Crímenes destinados a acallar la voz de la prensa son moneda común en los países donde el narcotráfico, los paramilitares o los Estados corruptos se han hecho fuertes. Pero que estos ataques se produzcan en el seno de la Unión Europea son una noticia inquietante. La Comisión Europea, con su presidente, Jean-Claude Juncker, en primera fila, se ha apresurado a condenar el asesinato de la reportera maltesa con una contundente declaración de intenciones: “El derecho de un periodista a investigar, hacer preguntas incómodas e informar de manera efectiva está en el corazón de nuestros valores y debe garantizarse siempre”.
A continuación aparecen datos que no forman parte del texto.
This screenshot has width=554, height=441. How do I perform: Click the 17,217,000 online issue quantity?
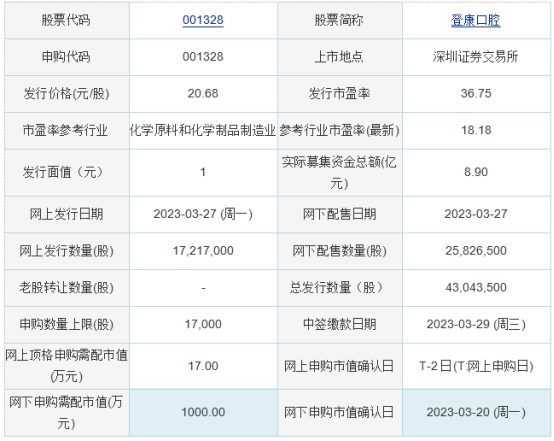tap(203, 251)
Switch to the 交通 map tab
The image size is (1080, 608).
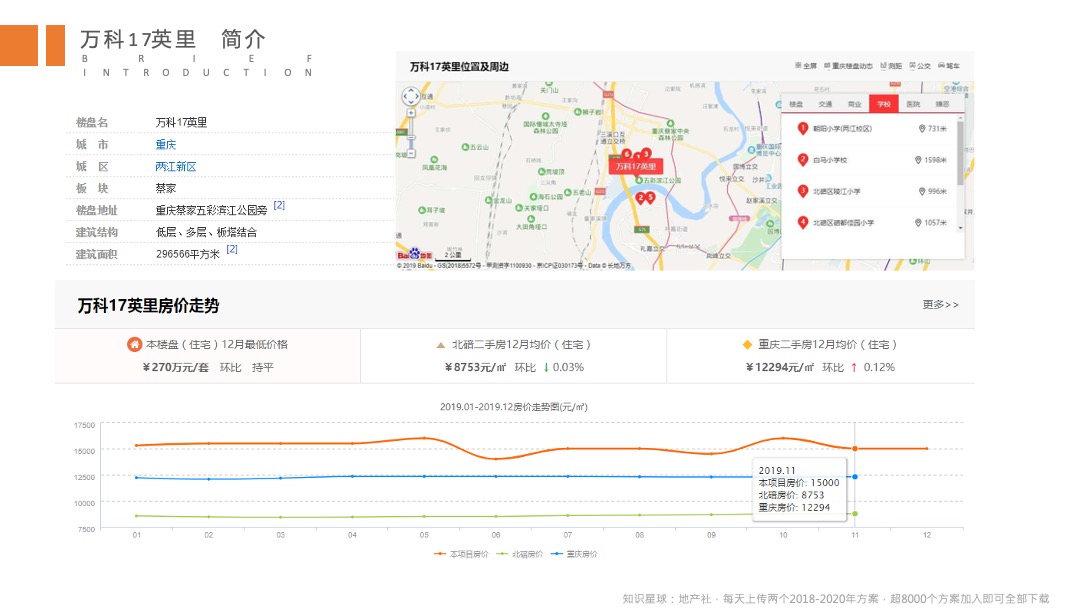826,102
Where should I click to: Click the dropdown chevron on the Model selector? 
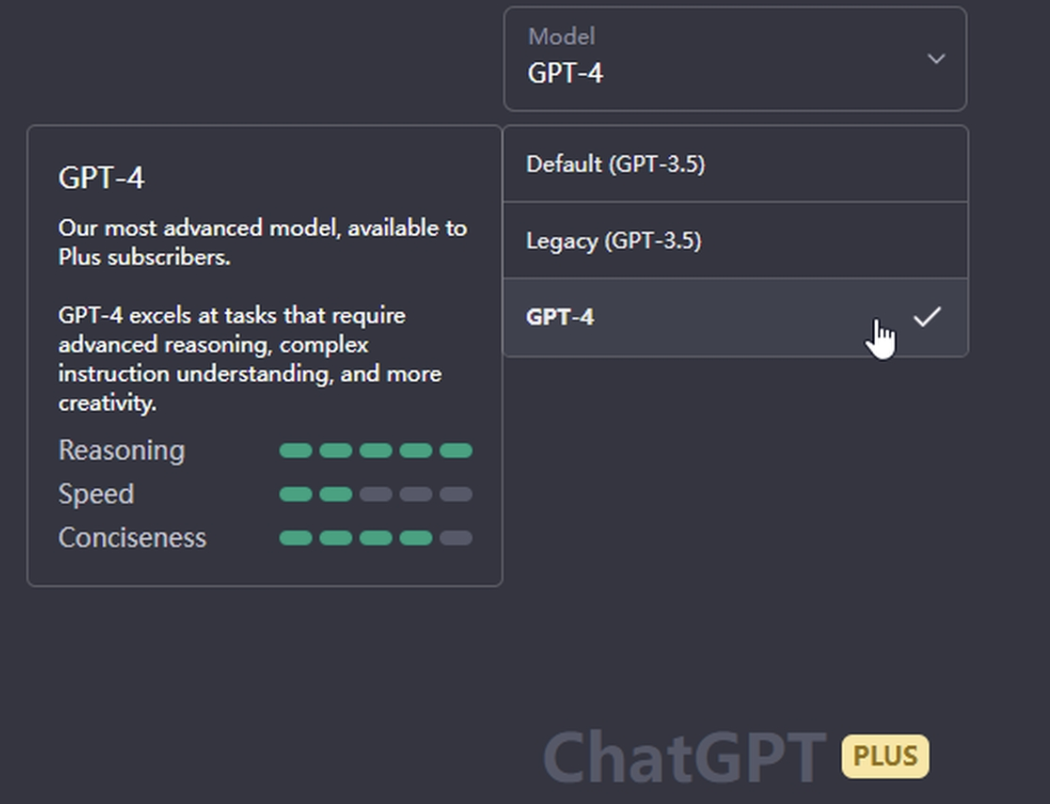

Sabemos que México, Irak y Siria encabezan de manera destacada la lista de los países más peligrosos para los periodistas pero nuestra profesión ya es de alto riesgo en todos los lugares del mundo. Matar al mensajero es algo tan antiguo como la misma humanidad y en los nuevos tiempos para matarnos simplemente inundan la redes sociales con comentarios injuriosos, nos acusan de ser unos vendidos cómplices o dóciles con el poder. Sigmund Freud, como he recordado en alguna ocasión, consideraba el hecho de matar al mensajero como una forma marginal de defensa para enfrentar lo insoportable, citando por ejemplo el famoso lamento de los musulmanes españoles -"Ay de mi Alhama"- que relataba como el rey Boabdil recibe la noticia de la caída de Alhama. El rey siente que su perdida significa el fin de su mandato, pero intenta que eso no se convierta en realidad tirando las cartas al fuego donde se anunciaba la derrota y matando al mensajero. Freud agrega que otro factor determinante fue la necesidad del Rey de combatir su sentimiento de inutilidad. Al quemar las cartas y matar al mensajero todavía estaba intentando demostrar su poder absoluto. Ahora en nuestra sociedad matar periodistas física o socialmente es una forma de amedrentamiento, un aviso letal para todos porque al fin y al cabo somos sólo intermediarios, nos debemos a los ciudadanos y es a ellos a quienes debemos rendir cuentas y eso los poderosos no lo soportan.